**TESTO IN ESAME**:
_ _ _
Il Tempo dovrebbe essere sempre riempito, usato, mai assassinato, come si usa dire: “non so come ammazzare il tempo”, quando sento questa frase mi salgono i succhi gastrici al cervello. Ma come,
ammazzare il Tempo? Non ne abbiamo mai abbastanza e voi lo volete pure accorciare? Dovreste trovare un modo per curarlo, tenerlo al calduccio, vezzeggiarlo, concimarlo, nutrirlo, in modo che
duri di più. Ci sono io, che non so curare neanche un’erbetta infestante, se la gramigna fosse stata sotto la mia tutela Gesù avrebbe dovuto tagliare metà delle sue parabole, pensate con quanta
maestria riesca ad aver cura del mio Tempo, assai più delicato di una pianta.
Io il Tempo lo rincorro, lo chiamo a gran voce, arrancando, cercando di blandirlo, hey amico, datti una calmata, “vai scialla” ho letto su un social, che vorrebbe dire, appunto, prenditela comoda.
_ _ _
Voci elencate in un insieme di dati
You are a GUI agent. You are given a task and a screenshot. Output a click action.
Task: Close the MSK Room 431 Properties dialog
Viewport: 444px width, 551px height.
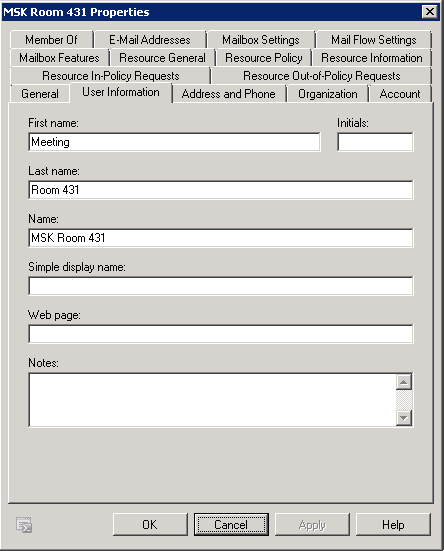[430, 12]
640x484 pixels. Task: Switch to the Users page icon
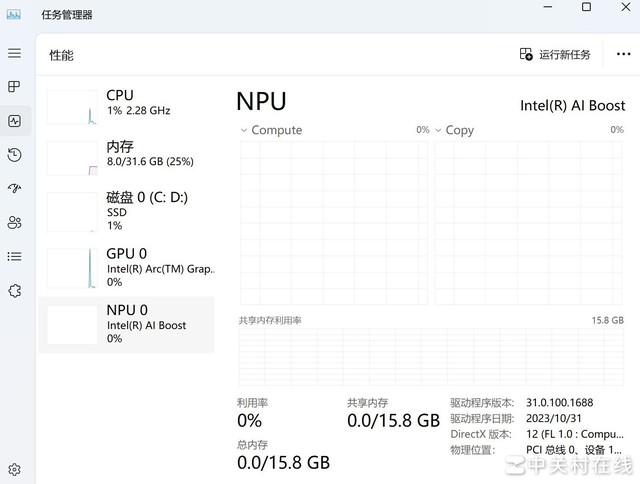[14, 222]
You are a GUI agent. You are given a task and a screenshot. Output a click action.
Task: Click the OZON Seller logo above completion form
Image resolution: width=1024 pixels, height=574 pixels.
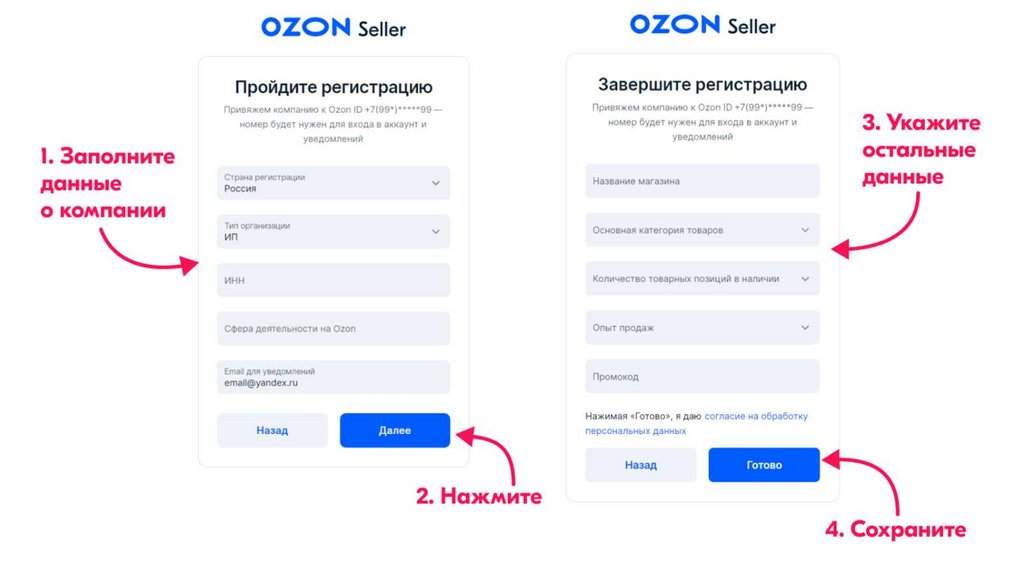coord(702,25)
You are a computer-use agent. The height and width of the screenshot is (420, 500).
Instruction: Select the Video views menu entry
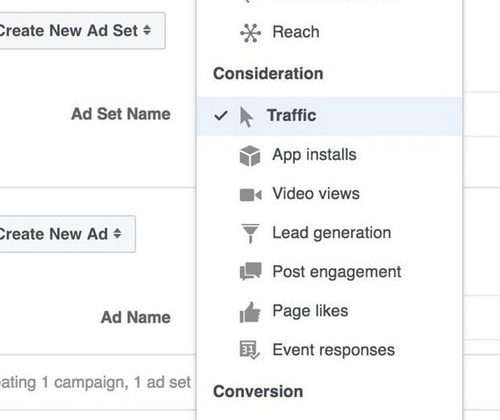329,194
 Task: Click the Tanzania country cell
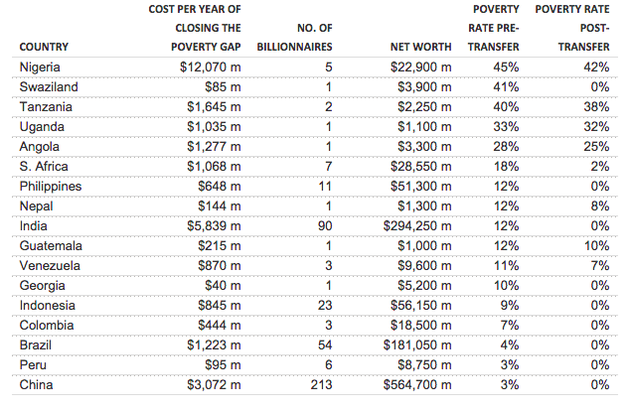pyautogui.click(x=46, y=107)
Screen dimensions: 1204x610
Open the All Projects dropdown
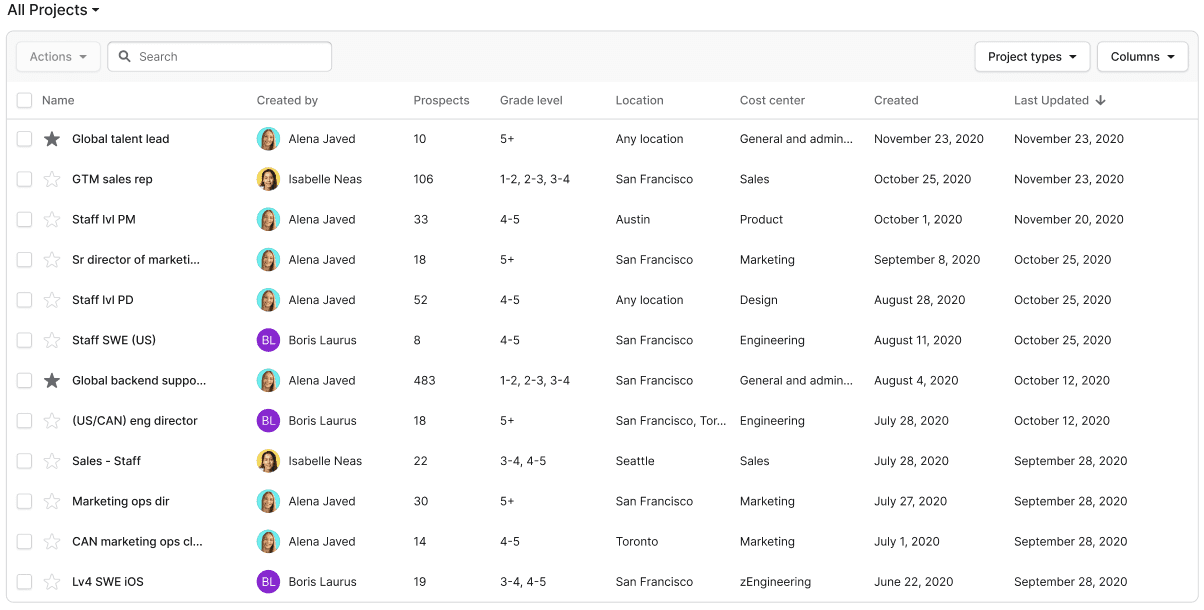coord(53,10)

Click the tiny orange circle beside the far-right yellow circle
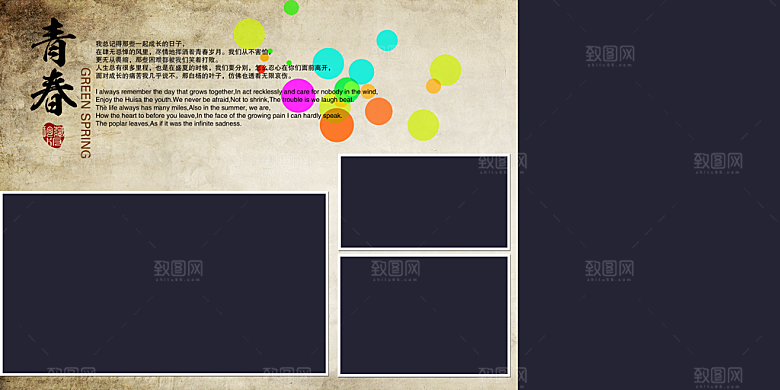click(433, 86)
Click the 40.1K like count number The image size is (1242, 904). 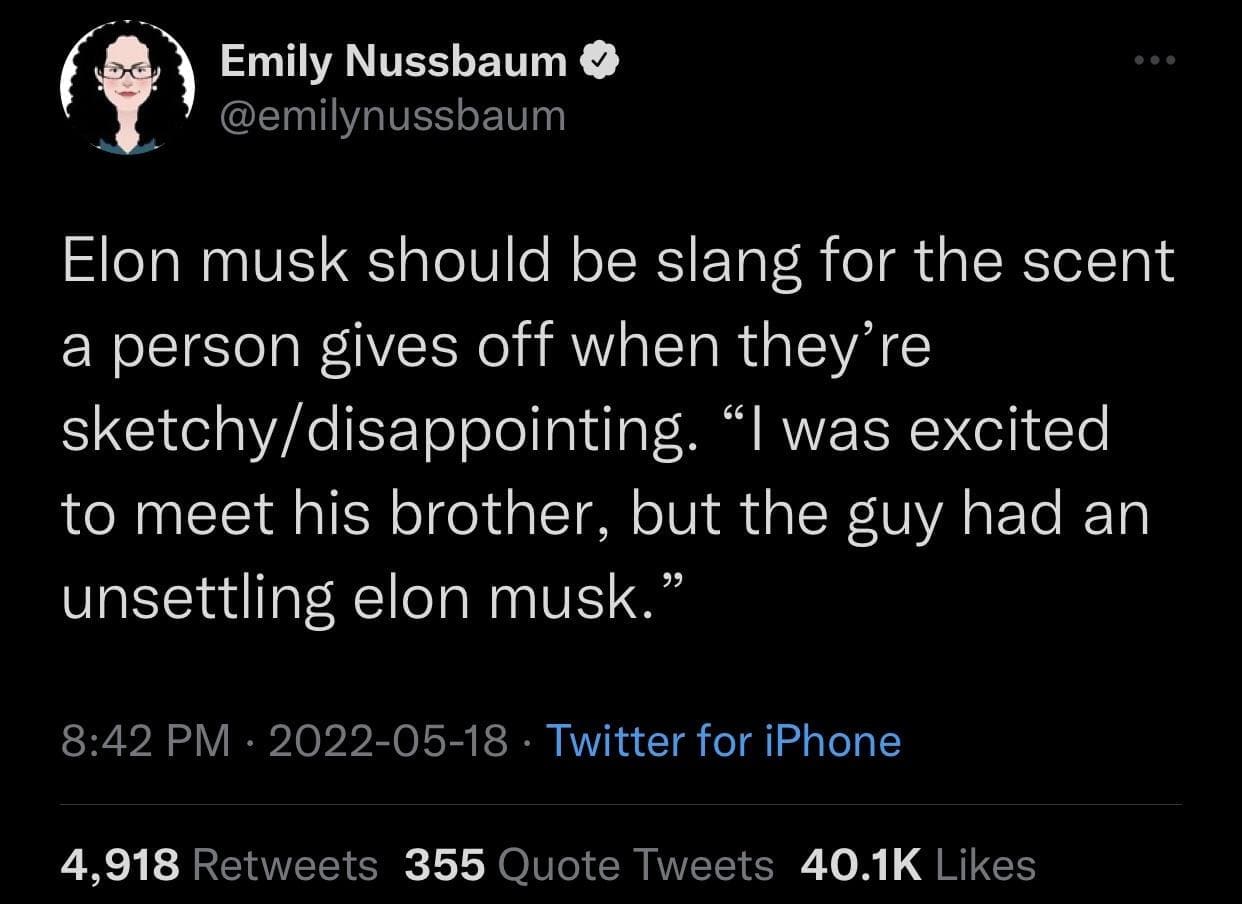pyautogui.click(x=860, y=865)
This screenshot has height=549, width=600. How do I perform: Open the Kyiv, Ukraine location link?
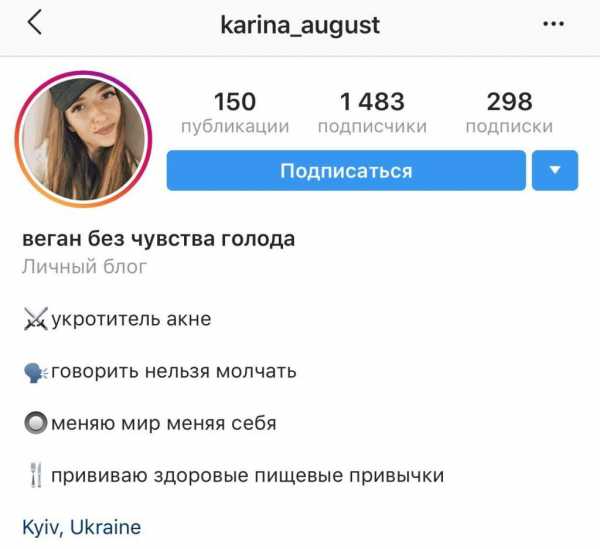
_ _ _
**CONSEGNA**: Trascrivi senza modifiche il passo del testo in esame che va da "Io il Tempo" a "appunto, prenditela comoda.". I dati provengono da un'altra fonte.

**RISPOSTA**:
Io il Tempo lo rincorro, lo chiamo a gran voce, arrancando, cercando di blandirlo, hey amico, datti una calmata, “vai scialla” ho letto su un social, che vorrebbe dire, appunto, prenditela comoda.